▶ **Short problem**
According to the passage on using trinkets in phonics teaching, what should a new trinket collection first be stored in?

▶ **Source passage**
[START]

Using trinkets in phonics teaching

Having a collection of trinkets is a wonderful way to enhance your phonics teaching. It adds a sensory, Trinketskinesthetic dimension to the lessons and provides an engaging stimulus for many different phonics activities.

Why?

Children love trinkets and the smaller the better. They love the way they feel in their hands. They love to line them up, knock them down, move them around and play imaginatively with them. 

How should you organise them?

Start your collection by gathering any trinkets you have lying around the house and classroom and store them in one simple drawstring bag or box. As your collection grows you may like to organise them into ‘sound boxes’ or even a storage unit that has small pull out drawers, like those used to store nails and screws. 

How can you use them? 

To introduce letter-sound correspondences:
  • When you introduce a new piece of code to your class you can show them the trinkets. For example, “Good morning children, in today’s phonics lesson we are going to learn about the sound /t/ when it looks like this: ‘t’ (write the lower case letter t on the board or hold up a flash card showing the letter). Here are some objects that start with the sound /t/, can you tell me what they are?” 

  • Then you hold up an item or invite a child to select an item from your bag/box and tell everyone what it is… “Which item did you pick, Peter?” “That’s right, it’s a train. Can you all hear the /t/ sound at the beginning of train?” 

  • Make a display of the /t/ items for children to see during the day. 

  • You could ask the children to choose one of the items and draw it in their sound book (a notebook for practicing phonics) alongside some practise of the letter formation ‘t’. 

To practise letter-sound correspondence knowledge: 
  • Place a variety of trinkets that begin with the pieces of code you asked the children to practise, for example, s – a small plastic snake, a – a picture of an apple, t – a toy train, p – a small plastic pig, i – a small plastic insect, n – a necklace onto a tray.

[END]

▶ **Provided material**
[START]

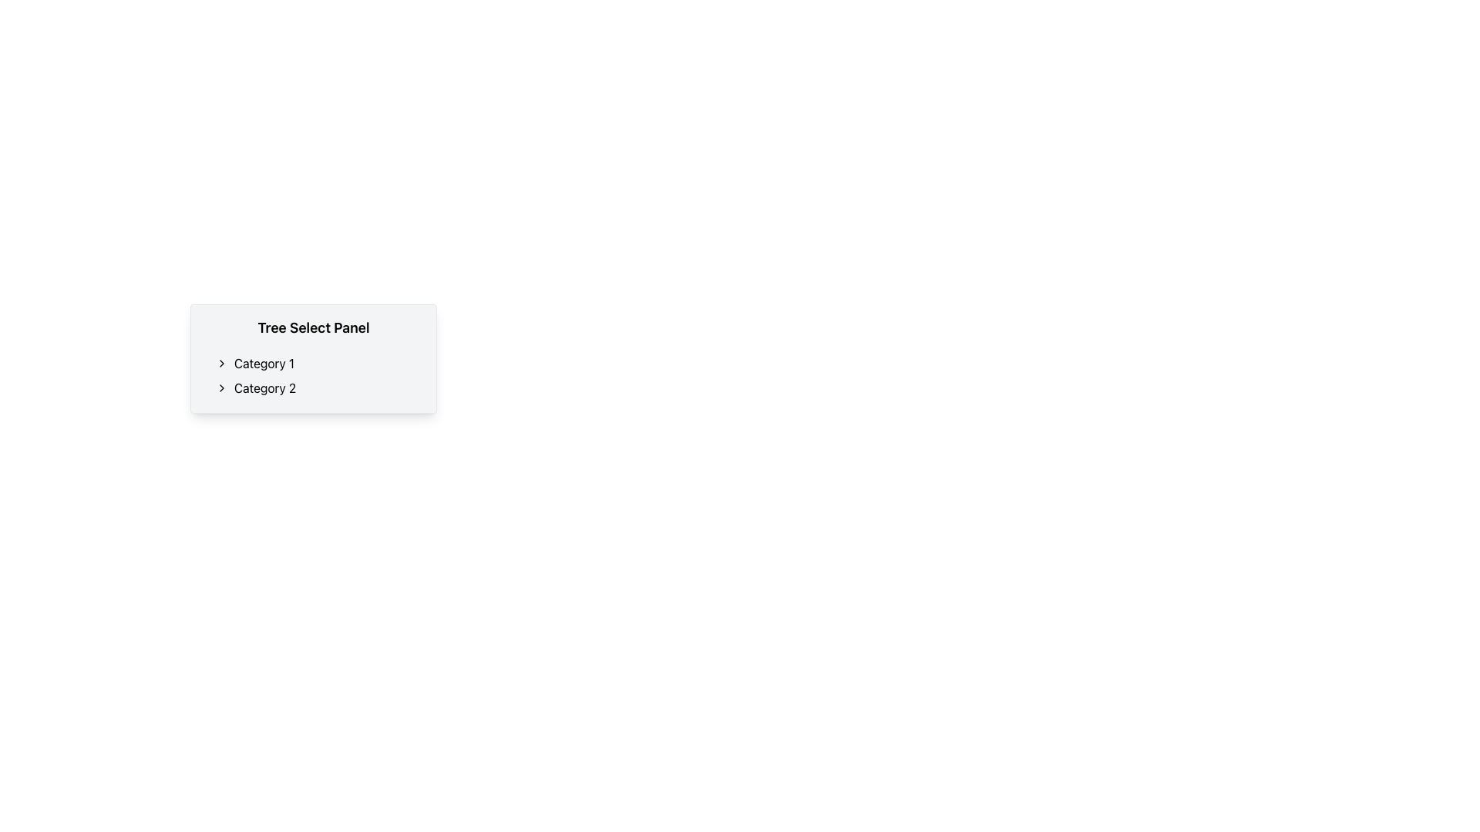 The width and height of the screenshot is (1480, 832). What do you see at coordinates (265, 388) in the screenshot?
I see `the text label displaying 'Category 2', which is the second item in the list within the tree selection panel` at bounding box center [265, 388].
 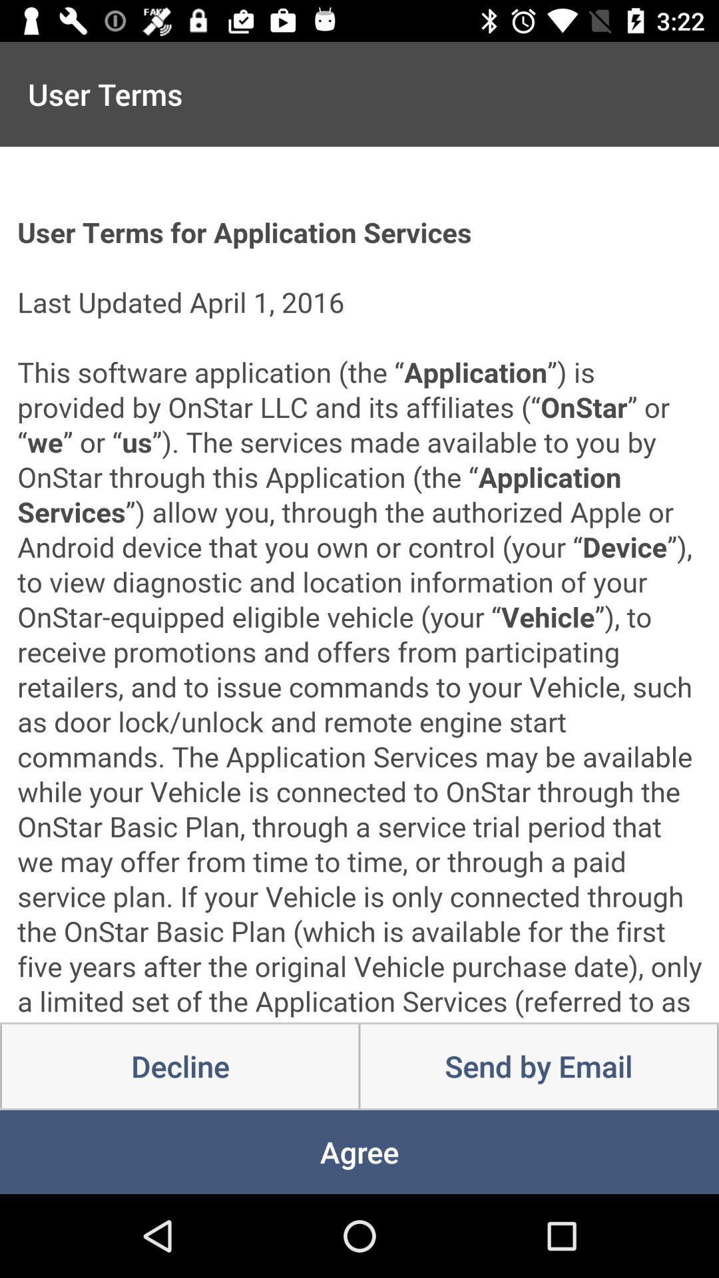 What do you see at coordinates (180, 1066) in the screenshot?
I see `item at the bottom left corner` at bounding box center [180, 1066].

[END]

▶ **Worked answer**
One simple drawstring bag or box.